Conclusion validity concerns the degree to which the statistical conclusions about the claimed relationships are reasonable. To avoid conclusion threats to validity, we only used non-parametric statistical tests.

Threats to External Validity

External validity concerns the generalizability of findings outside the study context. Our study considers different types of projects in terms of database technology (SQL or NoSQL), application domain, size, and the number of database interactions. We also covered projects that use different drivers and frameworks to interact with the database. We only considered Java projects for analysis. However, our investigation approach is generalizable to other programming languages.

Threats to Reliability Validity

Reliability validity concerns factors that cause an error in data collection and analysis. To minimize potential threats to reliability, we analyzed open-source projects available on GitHub and provided a replication package that contains our dataset and analysis scripts (Muse et al. 2022).

8 Conclusion and Future Work

Technical debt represents the costs associated with favoring short-term low-quality solutions rather than appropriate solutions that take more time. Developers use SATD comments to track technical debt and reserve it for future fixes. We conducted a large-scale empirical study on data-access SATD using 102 open-source data-intensive systems. In particular, we extracted SATD comments from multiple snapshots of each subject system and explored the prevalence and persistence of data-access SATD. We conducted a manual analysis on representative data-access SATDs to categorize them under the type of SATD refereed. We further analyzed the data-access SATDs to understand the circumstances behind introducing/removing such debt.

Results show that data-access SATDs are introduced as software gets more mature, and many instances of SATDs persist for a more extended time.

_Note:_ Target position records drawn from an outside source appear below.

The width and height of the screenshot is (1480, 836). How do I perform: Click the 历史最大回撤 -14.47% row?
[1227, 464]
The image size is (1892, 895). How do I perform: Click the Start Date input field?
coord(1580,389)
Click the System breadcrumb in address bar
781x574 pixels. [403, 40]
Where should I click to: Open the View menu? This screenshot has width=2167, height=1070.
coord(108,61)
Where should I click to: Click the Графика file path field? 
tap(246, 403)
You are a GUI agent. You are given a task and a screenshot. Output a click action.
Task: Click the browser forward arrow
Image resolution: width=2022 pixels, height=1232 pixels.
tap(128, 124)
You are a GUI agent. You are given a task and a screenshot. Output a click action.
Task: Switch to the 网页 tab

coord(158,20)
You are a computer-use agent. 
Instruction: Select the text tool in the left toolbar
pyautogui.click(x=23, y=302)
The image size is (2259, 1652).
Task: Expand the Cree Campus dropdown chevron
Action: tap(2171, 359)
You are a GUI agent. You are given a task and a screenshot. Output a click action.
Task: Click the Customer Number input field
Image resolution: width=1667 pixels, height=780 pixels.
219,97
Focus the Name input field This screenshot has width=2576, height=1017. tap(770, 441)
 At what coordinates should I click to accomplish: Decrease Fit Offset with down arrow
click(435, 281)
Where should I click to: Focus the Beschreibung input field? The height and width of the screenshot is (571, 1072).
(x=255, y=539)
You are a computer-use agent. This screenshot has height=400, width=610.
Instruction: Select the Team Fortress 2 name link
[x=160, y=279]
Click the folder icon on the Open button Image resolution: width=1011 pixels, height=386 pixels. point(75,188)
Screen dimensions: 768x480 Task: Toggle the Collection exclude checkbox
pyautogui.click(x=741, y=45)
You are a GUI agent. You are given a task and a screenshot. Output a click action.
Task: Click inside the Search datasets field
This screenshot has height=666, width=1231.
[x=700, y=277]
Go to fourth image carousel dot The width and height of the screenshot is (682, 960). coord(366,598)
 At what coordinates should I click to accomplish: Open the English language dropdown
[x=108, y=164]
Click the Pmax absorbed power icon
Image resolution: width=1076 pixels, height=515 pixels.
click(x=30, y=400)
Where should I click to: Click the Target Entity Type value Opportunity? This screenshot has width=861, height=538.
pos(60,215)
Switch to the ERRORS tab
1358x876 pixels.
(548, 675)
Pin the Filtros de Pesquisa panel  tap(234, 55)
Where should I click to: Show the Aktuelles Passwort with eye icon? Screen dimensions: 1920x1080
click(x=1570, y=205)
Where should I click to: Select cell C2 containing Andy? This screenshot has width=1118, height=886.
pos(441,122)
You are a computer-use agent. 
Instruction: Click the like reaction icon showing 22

Bug fixing and refactoring are the main reasons behind the introduction of data-access SATDs followed by feature enhancements and new features. The observed SATD removal activities are not associated with refactoring, which implies that the removals are merely parts of bug fixing or feature enhancement activities.

SATDs in general and data-access SATDs, in particular, are critical to data-intensive systems as they determine the quality of the subject systems in terms of robustness and efficiency of data-access operations. Supporting more functionalities and maintaining code quality at the same time is a general problem to any software system. Having the right balance would help maintain software quality and reduce technical debt costs in the long run.

Our exploratory study could be extended in different ways. One extension could be to validate the newly identified database access-related SATDs and evaluate how developers prioritize such SATDs. Another extension of this study could be to investigate the impact of data-access SATDs on software quality. This could help demonstrate the harmfulness of technical debt to practitioners, which is particularly important in the context of data-intensive systems.